==== Material provided

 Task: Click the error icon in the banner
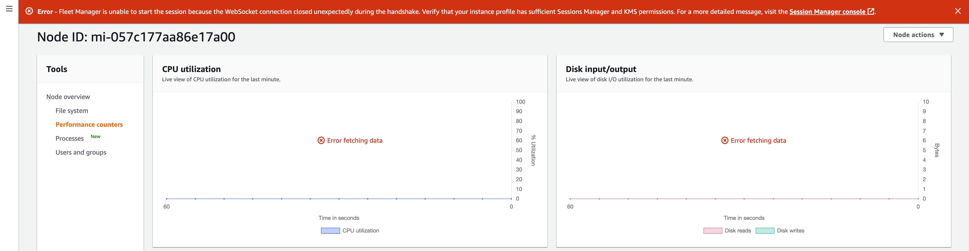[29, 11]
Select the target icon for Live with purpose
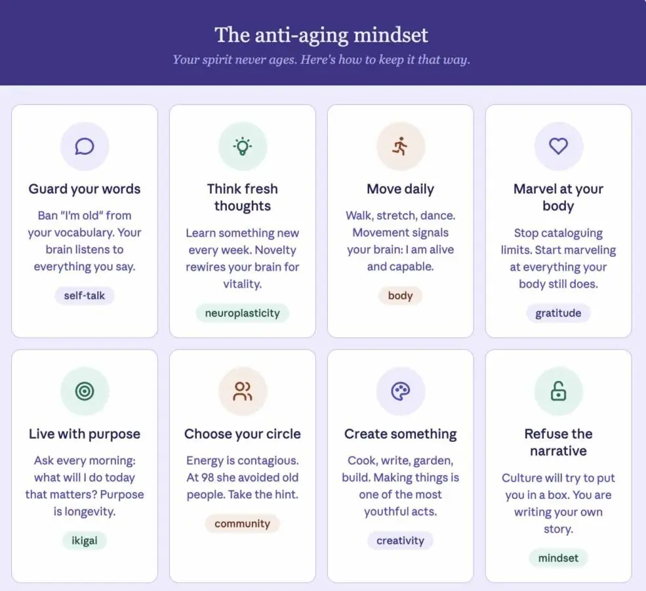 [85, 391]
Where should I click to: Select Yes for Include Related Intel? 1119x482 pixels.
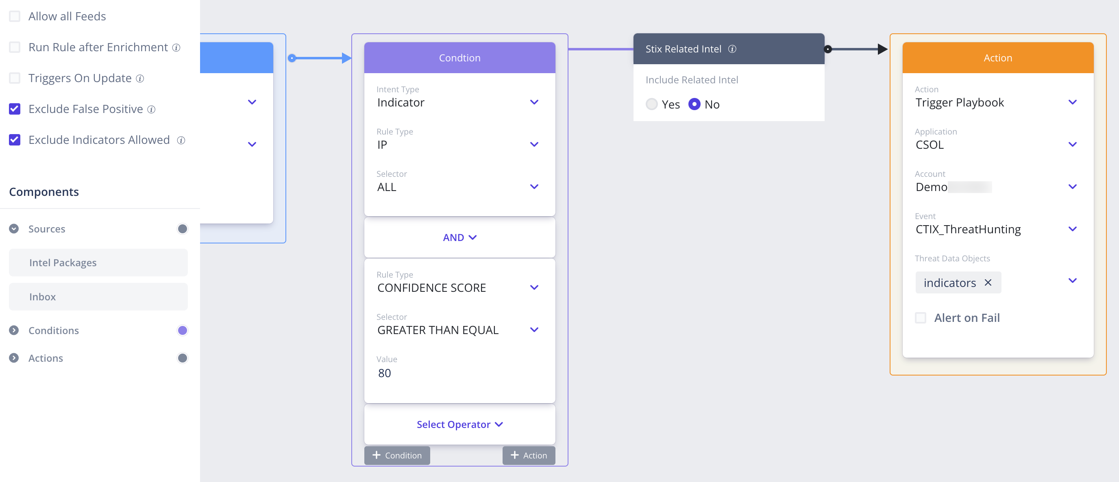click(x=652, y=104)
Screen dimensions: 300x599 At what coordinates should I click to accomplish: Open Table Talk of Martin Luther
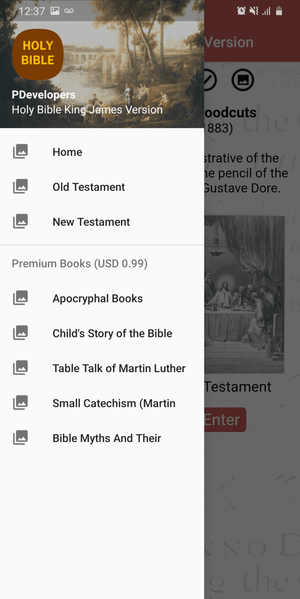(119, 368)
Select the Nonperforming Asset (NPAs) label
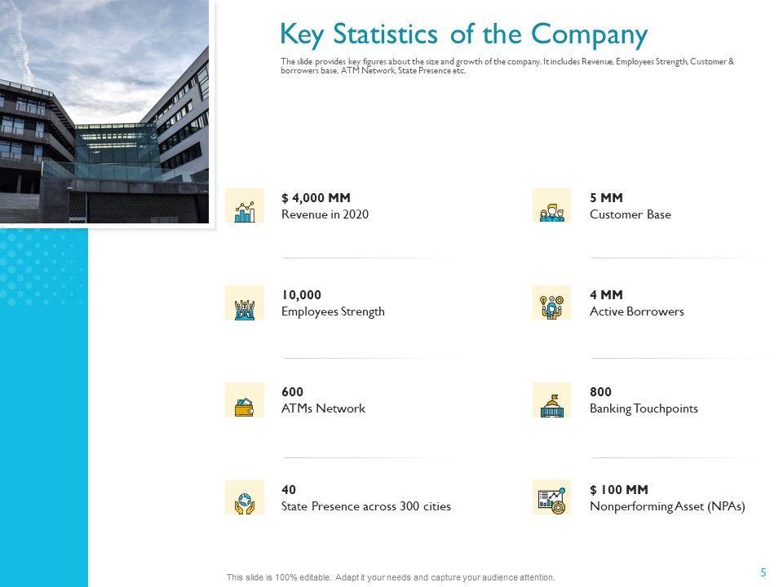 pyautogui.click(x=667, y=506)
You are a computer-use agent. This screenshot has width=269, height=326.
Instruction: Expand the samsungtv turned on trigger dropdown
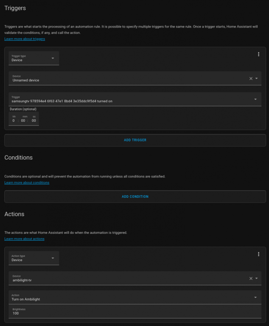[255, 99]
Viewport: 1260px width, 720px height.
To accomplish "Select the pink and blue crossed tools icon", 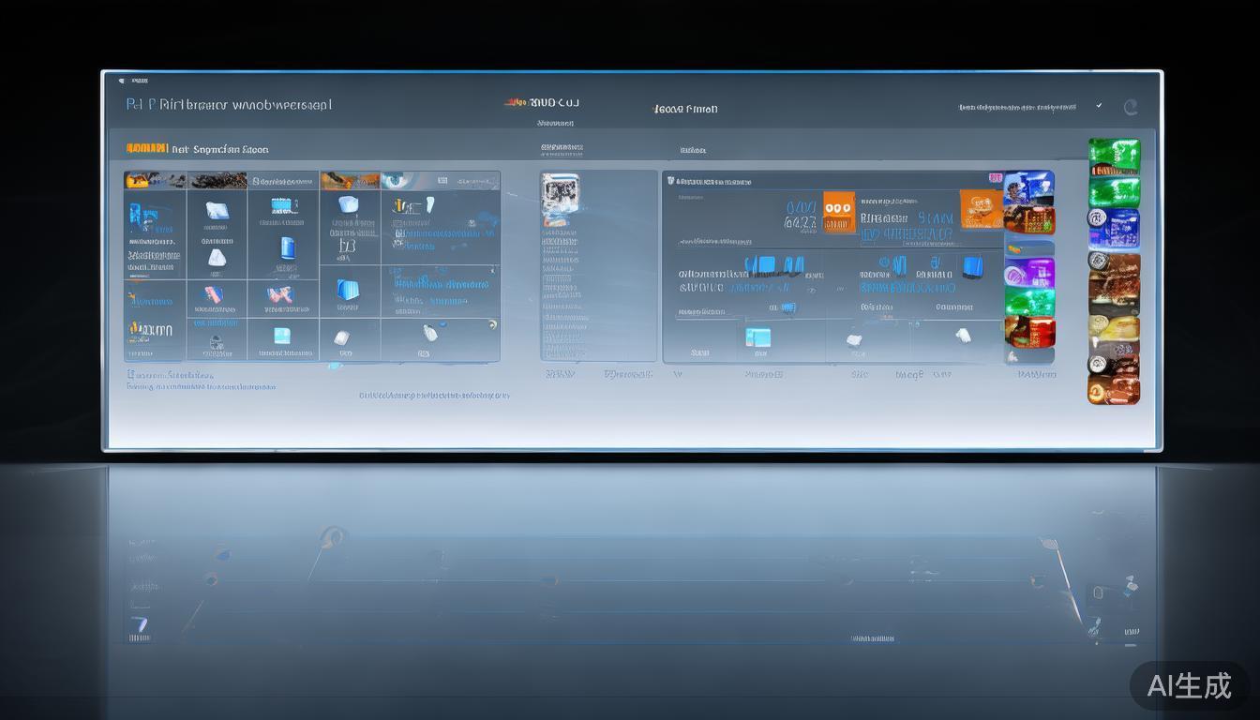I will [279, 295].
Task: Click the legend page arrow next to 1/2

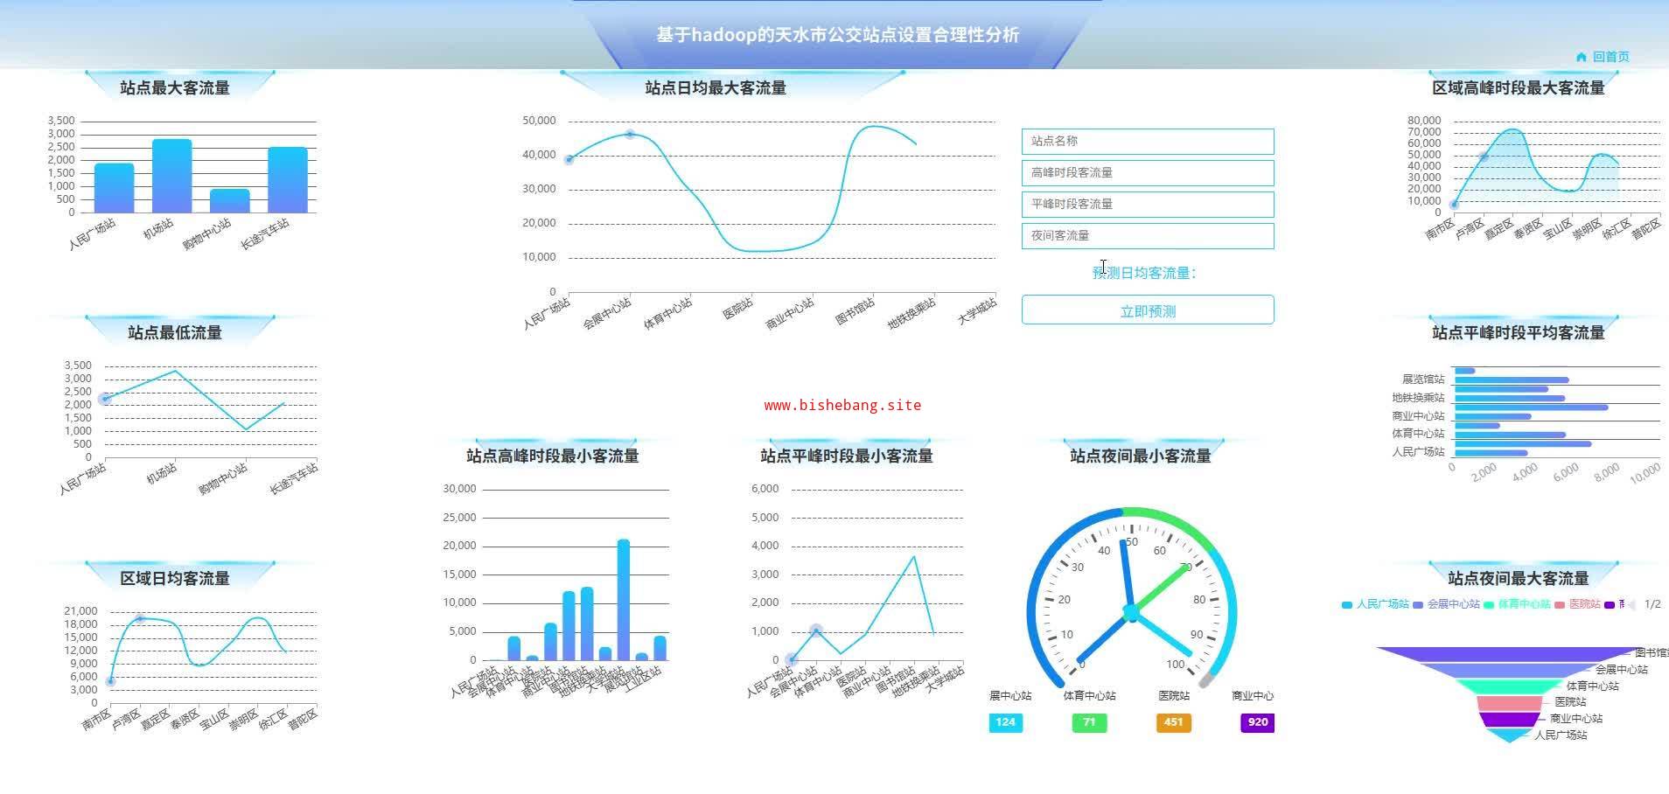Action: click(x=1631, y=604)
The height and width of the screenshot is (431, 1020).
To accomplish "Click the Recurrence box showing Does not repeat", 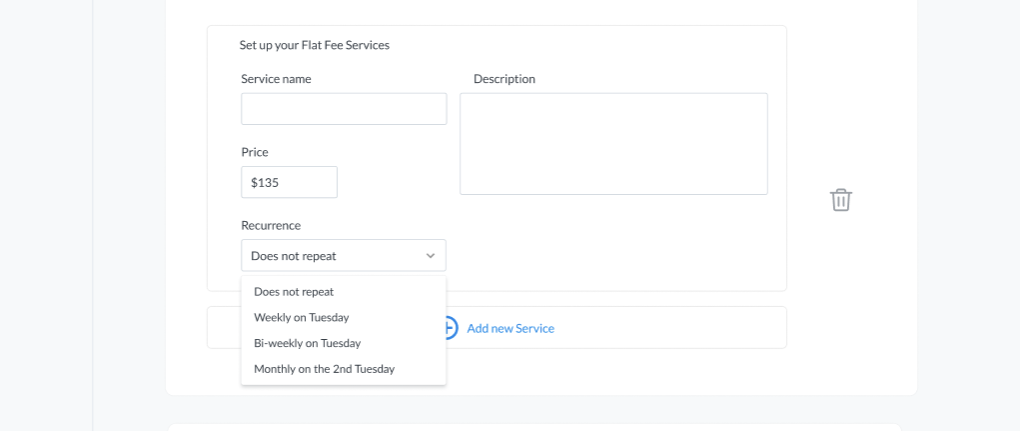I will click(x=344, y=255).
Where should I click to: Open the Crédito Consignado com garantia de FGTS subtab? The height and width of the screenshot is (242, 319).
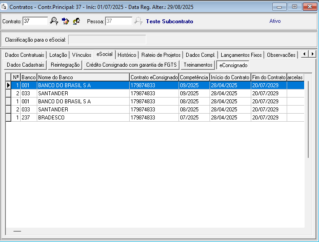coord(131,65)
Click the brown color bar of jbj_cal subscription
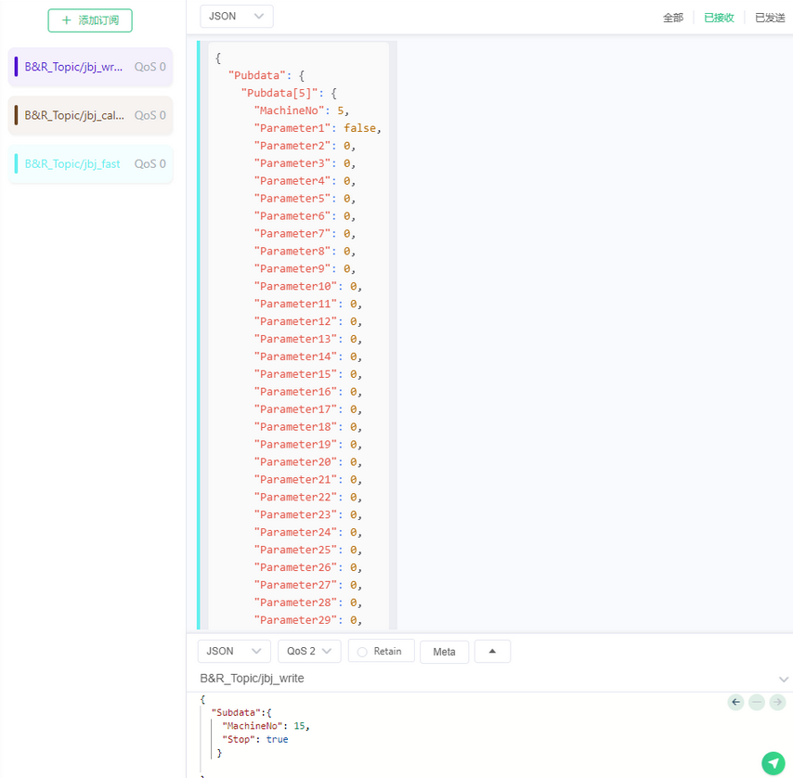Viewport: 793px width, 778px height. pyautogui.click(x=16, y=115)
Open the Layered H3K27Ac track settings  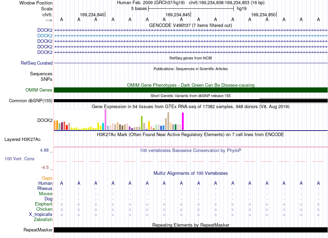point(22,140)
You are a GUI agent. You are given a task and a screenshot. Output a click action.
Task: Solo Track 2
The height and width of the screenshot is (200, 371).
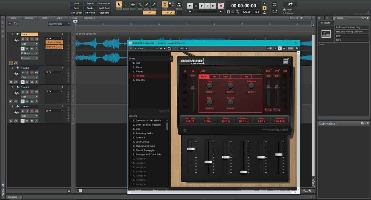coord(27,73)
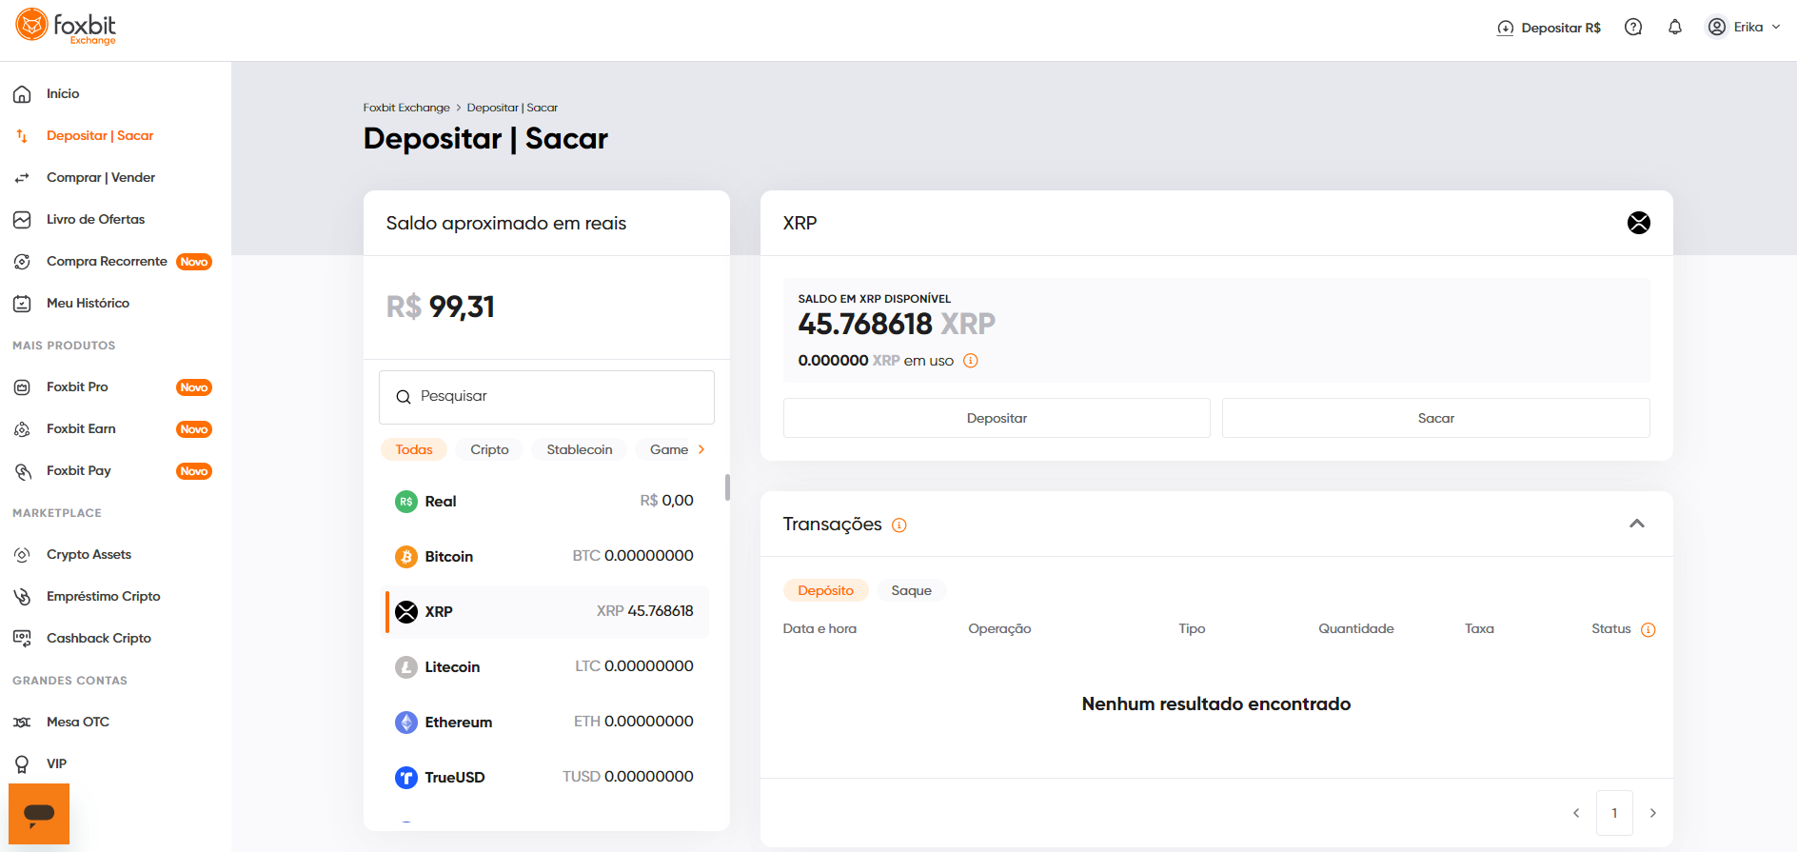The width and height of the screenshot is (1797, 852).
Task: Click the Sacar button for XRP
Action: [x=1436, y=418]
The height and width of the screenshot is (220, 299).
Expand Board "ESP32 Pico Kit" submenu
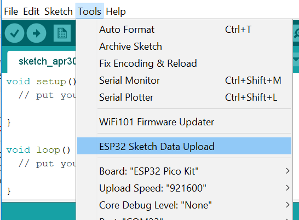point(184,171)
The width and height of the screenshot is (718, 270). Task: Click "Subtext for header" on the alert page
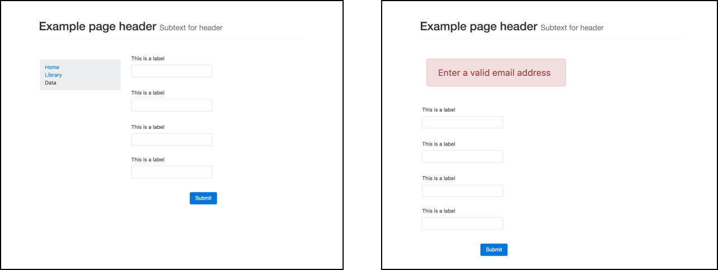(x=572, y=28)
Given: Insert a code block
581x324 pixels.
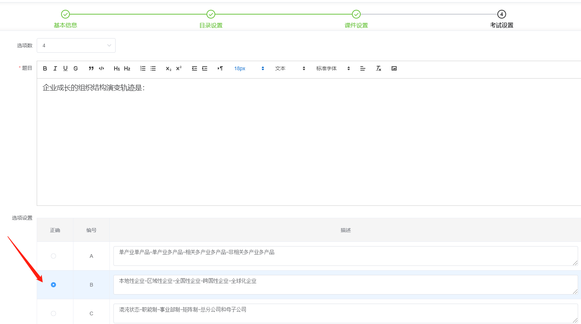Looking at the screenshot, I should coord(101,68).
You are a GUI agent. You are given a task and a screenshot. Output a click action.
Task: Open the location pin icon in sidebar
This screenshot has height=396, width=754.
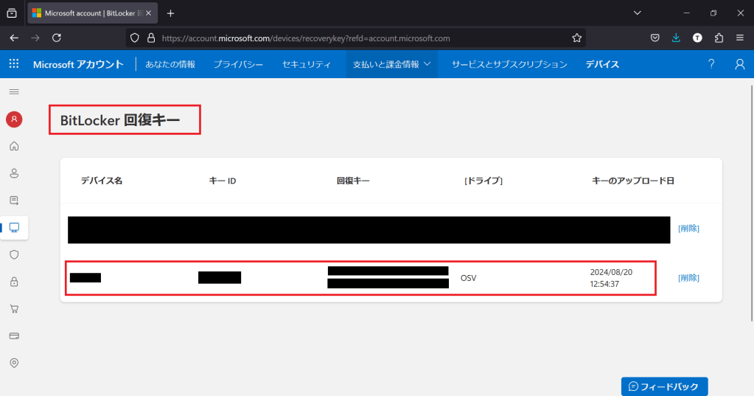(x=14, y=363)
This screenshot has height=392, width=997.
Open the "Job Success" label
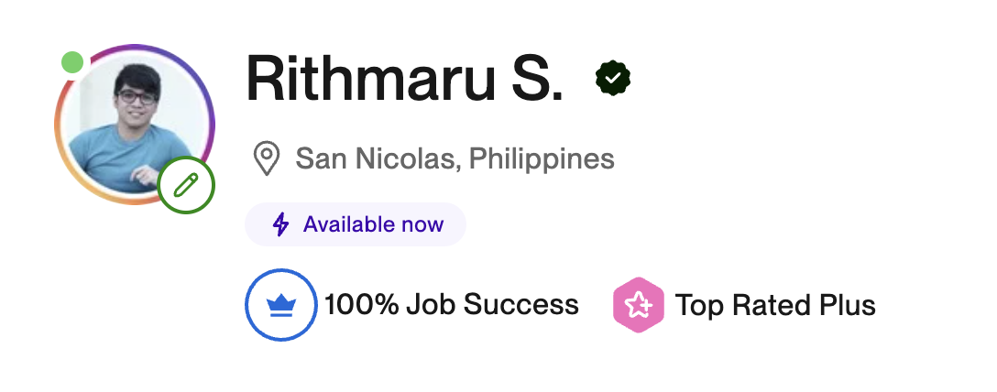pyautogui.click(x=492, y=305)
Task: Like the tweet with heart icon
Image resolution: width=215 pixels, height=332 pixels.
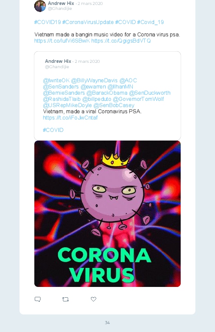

========

_Exercise description_
Copy exactly the lines from the one containing "The width and height of the screenshot is (718, 270)." through the last line of the records above, including both, and omit every picture.

_Task output_
The width and height of the screenshot is (718, 270). Task: Click "Subtext for header" on the alert page
(x=572, y=28)
Given: Insert a code block
581x324 pixels.
Looking at the screenshot, I should coord(101,68).
You are a GUI agent. You are given a task and a screenshot. Output a click action.
Task: Open the location pin icon in sidebar
This screenshot has height=396, width=754.
(x=14, y=363)
This screenshot has height=392, width=997.
Open the "Job Success" label
pyautogui.click(x=492, y=305)
Task: Like the tweet with heart icon
Image resolution: width=215 pixels, height=332 pixels.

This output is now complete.